Greasewood is a keystone species in the salt desert shrub ecosystem, providing the structural foundation for habitat in environments that would otherwise be essentially bare. Its deep root system reaches saline groundwater and redistributes it through the hydraulic lift mechanism, bringing moisture from depth to the surface soil where shallower-rooted plants can access it — a fascinating ecological service that supports the entire shrub community. Greasewood stands also slow wind erosion, reducing salt crust disturbance and helping stabilize the fragile salt desert soil surface.

Cultural & Historical Uses

Indigenous peoples of the Great Basin — including the Shoshone, Paiute, and Ute — had extensive knowledge of Greasewood and its uses. The most important practical use was as firewood: Greasewood has one of the highest energy values per unit weight of any desert shrub due to its high resinous oil content, burning hot, fast, and with a bright, greasy flame that gave the plant its English name. It was used for cooking fires, particularly for situations requiring intense, sustained heat such as pottery firing, stone boiling, and roasting large quantities of food.

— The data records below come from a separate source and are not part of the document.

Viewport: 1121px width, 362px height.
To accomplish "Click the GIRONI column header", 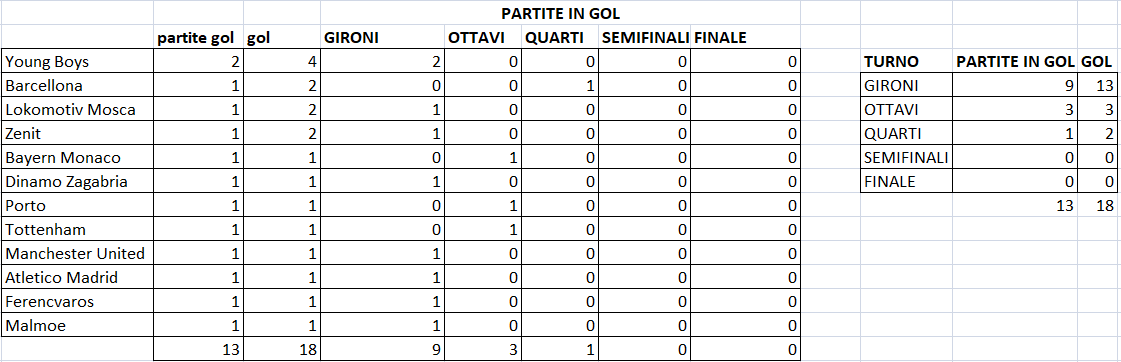I will 382,38.
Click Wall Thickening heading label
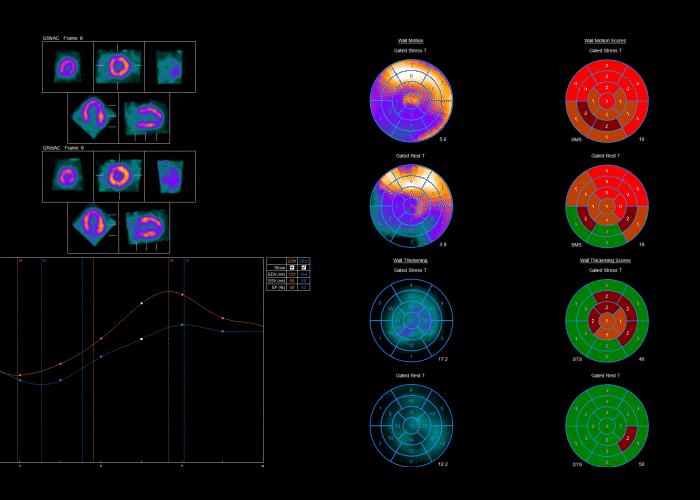Screen dimensions: 700x500 click(410, 260)
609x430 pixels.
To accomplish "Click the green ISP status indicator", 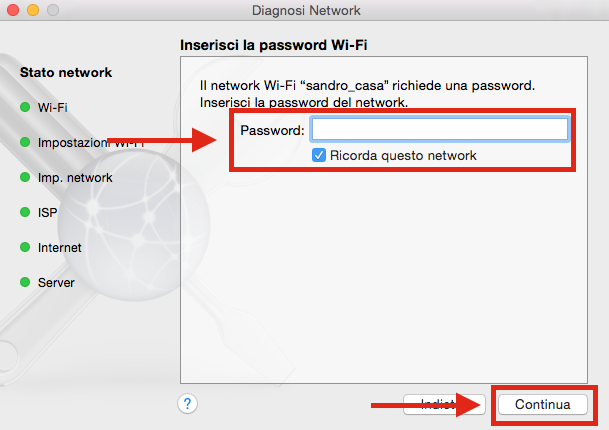I will pyautogui.click(x=25, y=212).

The wood was also fashioned into digging sticks, gaming pieces, and arrow shafts in some communities. The ashes of burned Greasewood were mixed with tobacco or other plant materials to create a soda-like alkali powder used in processing certain foods, particularly corn hominy — a practice common across many Great Basin and Southwestern Indigenous cultures. In some communities, the ashes were also used as a lye source for cleaning and as a mordant in dyeing fibers.

Caution is warranted: Greasewood foliage and seeds are high in calcium oxalate, which can cause fatal oxalate poisoning in sheep and cattle if consumed in large quantities, particularly in spring when new growth is most toxic and when animals may be hungry and lack alternative forage. Livestock managers in the Great Basin have long recognized the risk, managing grazing to prevent animals from consuming dangerous quantities, particularly in early spring when new growth appears.

Frequently Asked Questions

Is Greasewood the same as Sagebrush?
No. Greasewood (Sarcobatus vermiculatus) and Sagebrush (Artemisia tridentata) are entirely different plants in different families. They often grow in nearby habitats but are easily distinguished: Greasewood has succulent, cylindrical bright green leaves and spiny branches; Sagebrush has soft, gray-green aromatic leaves and no spines. Their preferred soils also differ — Greasewood prefers saline/alkaline soils; Sagebrush prefers well-drained, non-saline soils.

Is Greasewood toxic?
Greasewood foliage contains high concentrations of calcium oxalate, which is toxic to sheep, cattle, and other livestock if consumed in large quantities, especially in spring. It is less toxic to pronghorn, which have physiological adaptations to process oxalates. The plant is generally not palatable to humans, though Indigenous peoples used it medicinally and for firewood rather than as food.

How can I tell if my site is appropriate for Greasewood?
If native Greasewood grows anywhere nearby, your site is likely appropriate. Look for other indicators of saline/alkaline conditions: white salt crusts on the soil surface, other halophytes like Saltbush, Pickleweed, or Iodine Bush nearby, or soils that are gray-white in color and taste salty when moistened. A simple soil conductivity test can confirm salinity levels.

Can Greasewood be used to reclaim degraded saline lands?
Yes — Greasewood is one of the most valuable tools for reclaiming severely salt-affected soils. It establishes on soils too saline for most vegetation, stabilizes the surface, and over time (as it adds organic matter and its root channels change soil structure) begins to create conditions more hospitable to other halophytes, gradually building soil health and habitat complexity.

Does Greasewood attract wildlife?
Despite its uninviting appearance, yes. The spiny, dense interior provides highly secure cover for ground-nesting birds and small mammals in habitats that otherwise have little cover. Pronghorn and mule deer browse the foliage in winter. The winged seeds are eaten by sparrows and other seed-eating birds. In the stark environment of the salt desert, Greasewood stands are genuine wildlife oases.